De Interbus-overeenkomst heeft op dit ogenblik betrekking op het ongeregeld internationaal vervoer van personen met touringcars en autobussen. Op 5 december 2014 heeft de Raad de Commissie gemachtigd om namens de Europese Unie, die partij is bij de Interbus-overeenkomst, onderhandelingen te openen met het oog op de uitbreiding van het toepassingsgebied van de overeenkomst tot geregeld vervoer en bijzondere vormen van geregeld vervoer van personen (mits daarvoor toestemming wordt verleend). De voorgestelde tekst in het aanhangsel bij dit besluit van de Raad spoort met de door de Raad verleende onderhandelingsmachtiging.

Er werden drie onderhandelingssessies gehouden met de overeenkomstsluitende partijen, in overleg met een door de Raad aangewezen speciaal comité. De lidstaten werden telkens uitgenodigd om als deskundige deel te nemen.

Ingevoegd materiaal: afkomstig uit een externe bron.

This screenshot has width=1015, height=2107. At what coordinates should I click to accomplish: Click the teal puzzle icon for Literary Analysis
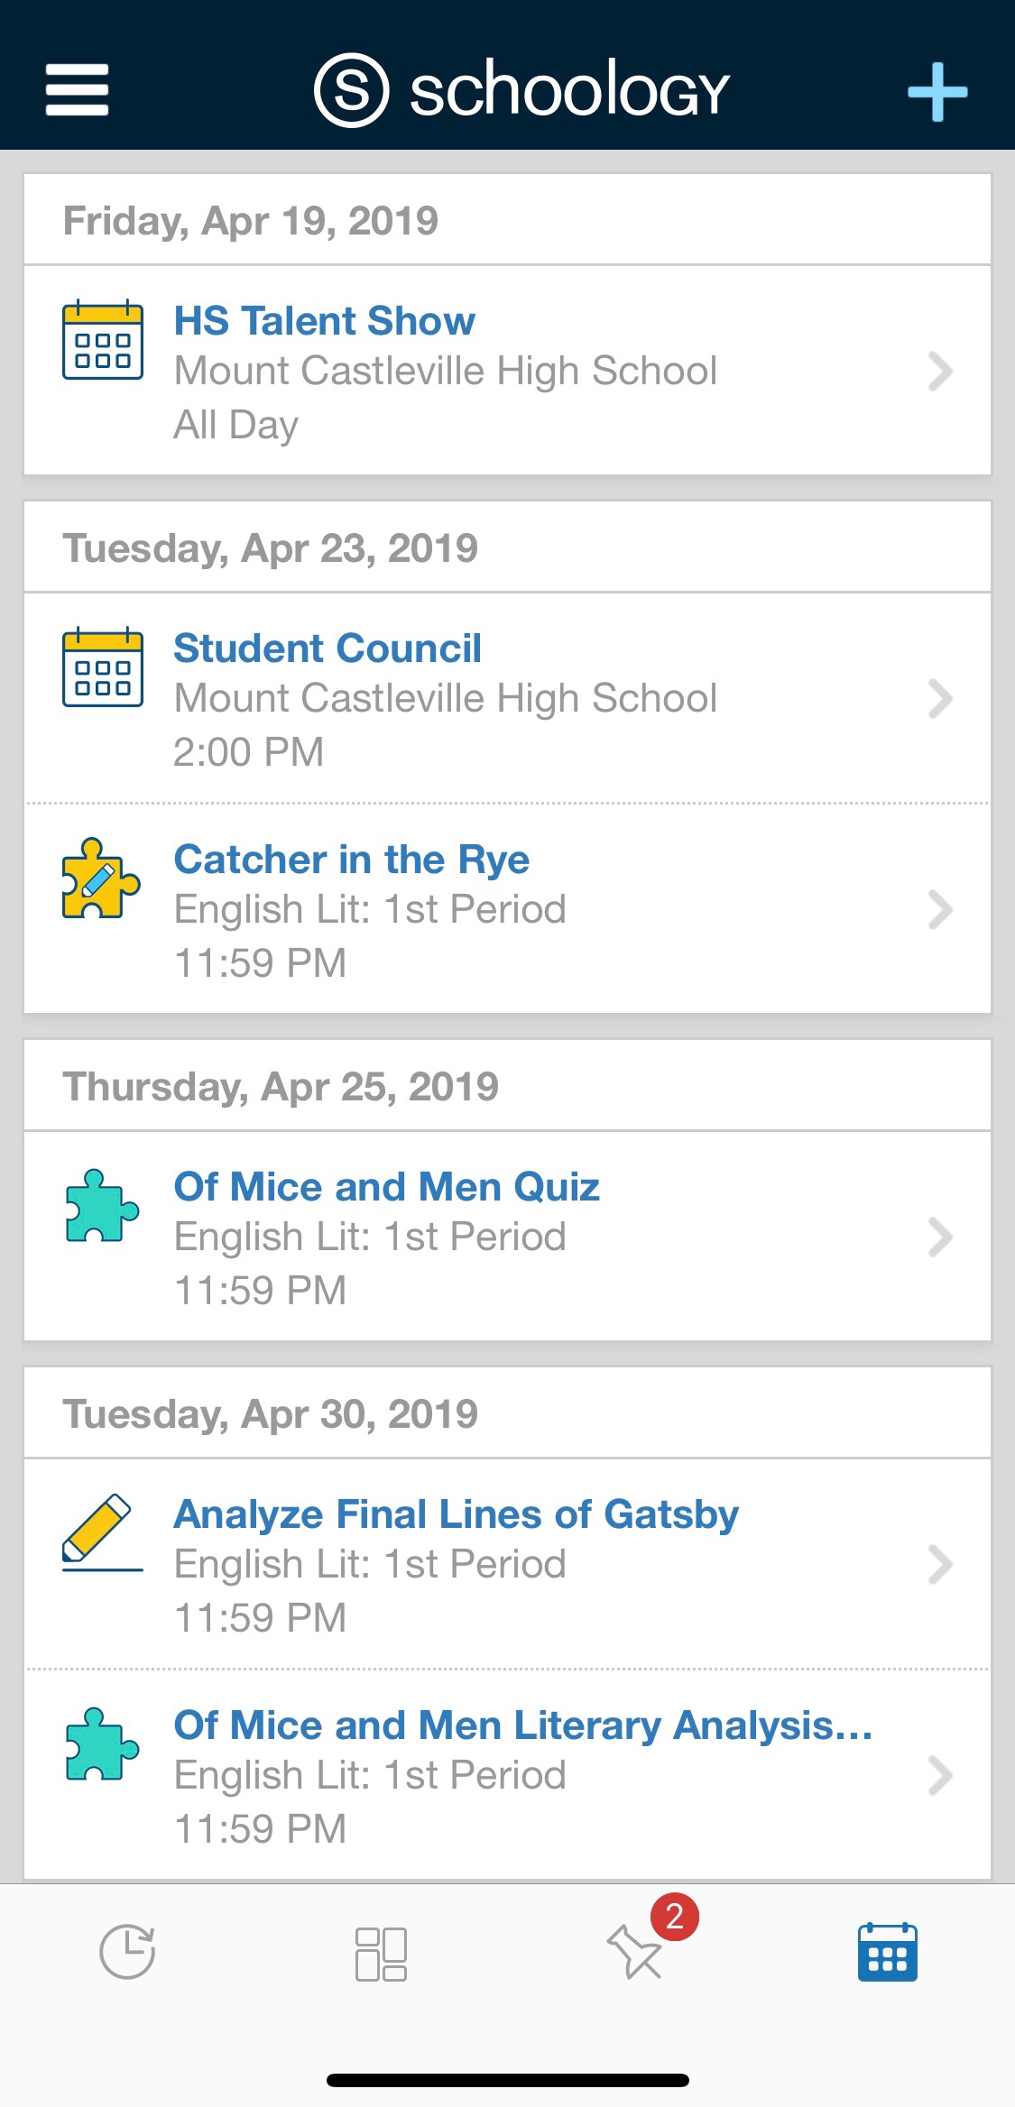point(102,1744)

Tijdens de vergadering van 10 november 2017 zijn de aanwezige overeenkomstsluitende partijen overeengekomen de tekst als stabiel en afgerond te beschouwen, nadat tijdens de vergadering enkele wijzigingen werden aangebracht. Er waren drie overeenkomstsluitende partijen uit Oost- en Zuidoost-Europa (Montenegro, de Republiek Moldavië en Oekraïne) aanwezig. Bovendien had één overeenkomstsluitende partij (Albanië) zich al eerder schriftelijk achter de tekst geschaard. Er werd een termijn voor ondertekening overeengekomen.

Geregeld internationaal vervoer en bijzondere vormen van geregeld internationaal vervoer van passagiers met touringcars en met autobussen zijn belangrijke sectoren die zorgen voor betaalbare mobiliteit voor de Europese burgers. De verdere ontwikkeling van deze sectoren tot buiten de EU zou eveneens ten goede komen aan de EU-burgers, buitenlandse toeristen, de toeristische sector en de Europese regio’s. Deze ontwikkeling wordt echter belemmerd door de verschillen in de bilaterale overeenkomsten tussen lidstaten en derde landen, die het vergunningsproces en de werking van geregelde internationale vervoersdiensten en bijzondere vormen van geregelde internationale vervoersdiensten bemoeilijken. Dit is met name duidelijk voor lange internationale lijndiensten die verschillende landen doorkruisen.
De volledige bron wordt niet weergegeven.